§ Given passage
-------
Photo: Jackson Lee Davis (AMC)

Much better is the pairing of Negan and Lydia. Cassady McClincy killed it last season as Alpha’s daughter, and putting her traumatized ex-Whisperer together with the most hated man in Alexandria makes sense both narratively (the two former villains sensing the mistrust and anger that threatens to boil over into violence) and creatively (Jeffrey Dean Morgan finally gets a scene partner who seems to push him in new and interesting directions, rather than the rehashed Negan swagger that comes out when he warns Gabriel about the unstable mood at the camp, and we’re right back to the character’s old “pants shitting” talk). Luke flirting with Jules and Connie crushing on Daryl might be the lighter material used to remind us that everyday human drama will continue regardless of life’s bigger concerns, but the promise of these two navigating the coming dangers as a team is very appealing.


But Walking Dead isn’t stupid; it knows who we’re here for, and the middle of the episode gives us a solid installment of The Daryl ’n’ Carol Show. Having Carol turn into a seafaring explorer as a means of getting away from everything that’s happened is a good move, largely because it allows Melissa McBride to maintain a brighter disposition rather than fall back into morose stoicism. Carol, it turns out, loves the open water, and the only thing more appealing than freedom from the responsibilities of the community (with its attendant bad memories) is doing it with her best friend. She offers him a spot on the boat; he counters with a motorcycle trip to New Mexico. “There’s gotta be others like us out there,” and in that statement is the unspoken admission that there might be too much suffering in the collective memory of their time with these people. And yet, Daryl is the one to remind her that these people are also what gives meaning to their lives, that an obligation to stay isn’t just a chain around their ankles. It’s a way to keep alive the promise of something more. Besides, Carol giving Daryl shit for calling them best friends is this show’s high-water mark when it comes to witty banter. Melissa McBride, human embodiment of excellence.
-------
§ Data shown
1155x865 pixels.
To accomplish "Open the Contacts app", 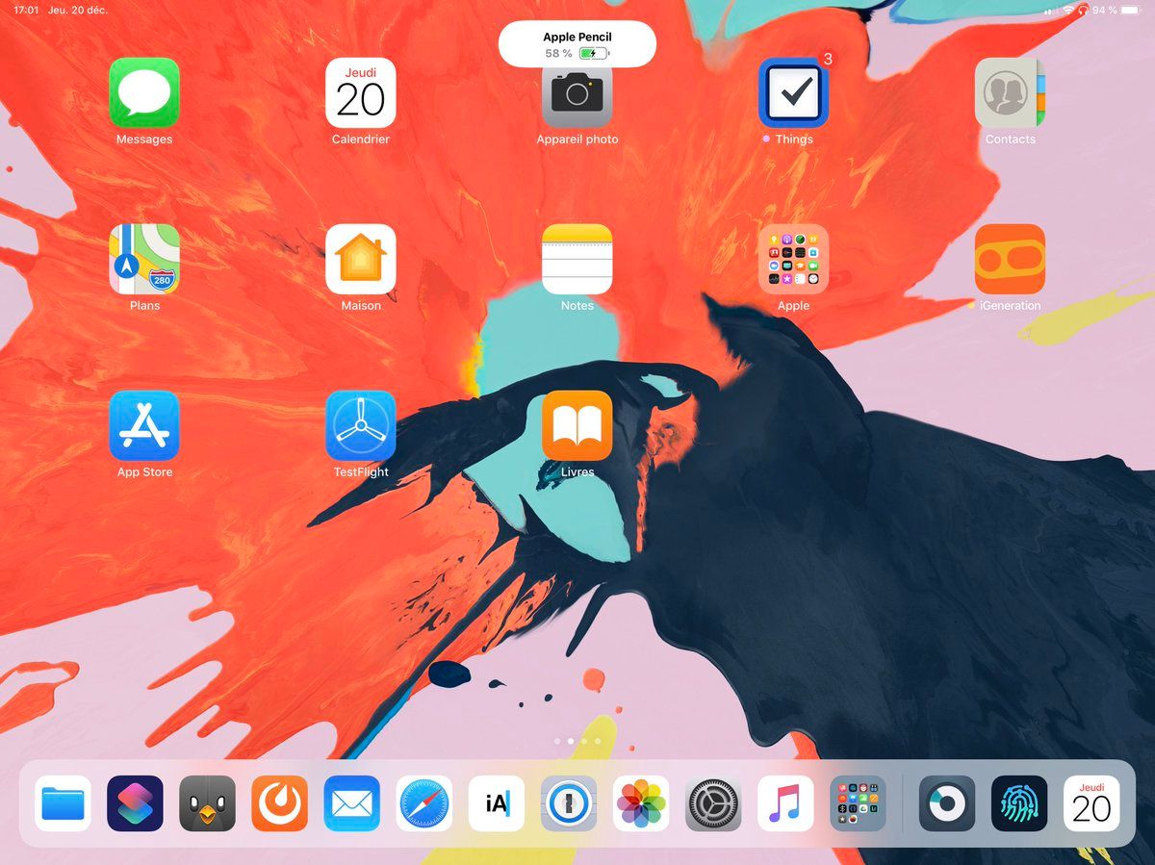I will [1010, 93].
-------
§ Description of the task
In the Walking Dead review above, where does Daryl propose going on a motorcycle trip?

§ Answer in full
New Mexico